- _WORK ORDER_: An exact copy of the listing is required.

- _DATA_:

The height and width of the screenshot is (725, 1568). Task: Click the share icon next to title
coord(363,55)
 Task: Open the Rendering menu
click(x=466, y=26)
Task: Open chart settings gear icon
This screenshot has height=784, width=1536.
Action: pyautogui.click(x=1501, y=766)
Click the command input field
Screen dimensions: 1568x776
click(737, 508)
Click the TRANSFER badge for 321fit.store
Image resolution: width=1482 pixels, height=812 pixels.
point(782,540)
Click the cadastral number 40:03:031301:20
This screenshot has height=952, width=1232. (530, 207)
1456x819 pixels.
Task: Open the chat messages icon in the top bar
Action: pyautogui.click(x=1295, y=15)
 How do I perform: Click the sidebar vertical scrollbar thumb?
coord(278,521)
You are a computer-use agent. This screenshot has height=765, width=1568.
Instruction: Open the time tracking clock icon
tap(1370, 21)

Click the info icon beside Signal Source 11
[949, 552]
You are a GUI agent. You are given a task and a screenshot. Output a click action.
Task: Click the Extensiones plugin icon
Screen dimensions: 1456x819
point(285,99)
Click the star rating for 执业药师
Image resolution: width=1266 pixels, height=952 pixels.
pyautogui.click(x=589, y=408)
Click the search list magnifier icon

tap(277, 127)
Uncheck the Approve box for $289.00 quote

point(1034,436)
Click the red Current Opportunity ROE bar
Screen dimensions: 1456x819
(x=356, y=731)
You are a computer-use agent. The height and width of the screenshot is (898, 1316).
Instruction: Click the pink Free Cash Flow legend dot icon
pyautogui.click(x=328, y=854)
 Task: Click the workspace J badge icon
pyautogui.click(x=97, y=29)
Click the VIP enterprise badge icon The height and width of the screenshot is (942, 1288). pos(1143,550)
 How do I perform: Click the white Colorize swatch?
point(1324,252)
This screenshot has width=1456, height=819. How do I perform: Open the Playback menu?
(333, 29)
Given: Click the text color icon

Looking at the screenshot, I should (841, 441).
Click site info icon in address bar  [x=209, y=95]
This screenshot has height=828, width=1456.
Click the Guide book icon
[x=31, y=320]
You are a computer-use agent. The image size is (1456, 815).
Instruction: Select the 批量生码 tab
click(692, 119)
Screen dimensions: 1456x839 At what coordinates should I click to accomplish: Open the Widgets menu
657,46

- _SOLVED PROBLEM_:
The height and width of the screenshot is (725, 1568). Task: Click the share icon next to title
coord(363,55)
 Task: Open the Rendering menu
click(x=466, y=26)
Task: Open chart settings gear icon
This screenshot has height=784, width=1536.
Action: pyautogui.click(x=1501, y=766)
Click the command input field
Screen dimensions: 1568x776
click(737, 508)
Click the TRANSFER badge for 321fit.store
Image resolution: width=1482 pixels, height=812 pixels.
point(782,540)
Click the cadastral number 40:03:031301:20
This screenshot has height=952, width=1232. (530, 207)
1456x819 pixels.
Task: Open the chat messages icon in the top bar
Action: pyautogui.click(x=1295, y=15)
 How do I perform: Click the sidebar vertical scrollbar thumb?
coord(278,521)
You are a computer-use agent. This screenshot has height=765, width=1568.
Instruction: Open the time tracking clock icon
tap(1370, 21)

Click the info icon beside Signal Source 11
[949, 552]
You are a GUI agent. You are given a task and a screenshot. Output a click action.
Task: Click the Extensiones plugin icon
Screen dimensions: 1456x819
point(285,99)
Click the star rating for 执业药师
Image resolution: width=1266 pixels, height=952 pixels.
pyautogui.click(x=589, y=408)
Click the search list magnifier icon

tap(277, 127)
Uncheck the Approve box for $289.00 quote

point(1034,436)
Click the red Current Opportunity ROE bar
Screen dimensions: 1456x819
(x=356, y=731)
You are a computer-use agent. The height and width of the screenshot is (898, 1316).
Instruction: Click the pink Free Cash Flow legend dot icon
pyautogui.click(x=328, y=854)
 Task: Click the workspace J badge icon
pyautogui.click(x=97, y=29)
Click the VIP enterprise badge icon The height and width of the screenshot is (942, 1288). pos(1143,550)
 How do I perform: Click the white Colorize swatch?
point(1324,252)
This screenshot has width=1456, height=819. How do I perform: Open the Playback menu?
(333, 29)
Given: Click the text color icon

Looking at the screenshot, I should (841, 441).
Click site info icon in address bar  [x=209, y=95]
This screenshot has height=828, width=1456.
Click the Guide book icon
[x=31, y=320]
You are a computer-use agent. The image size is (1456, 815).
Instruction: Select the 批量生码 tab
click(692, 119)
Screen dimensions: 1456x839 At what coordinates should I click to accomplish: Open the Widgets menu
657,46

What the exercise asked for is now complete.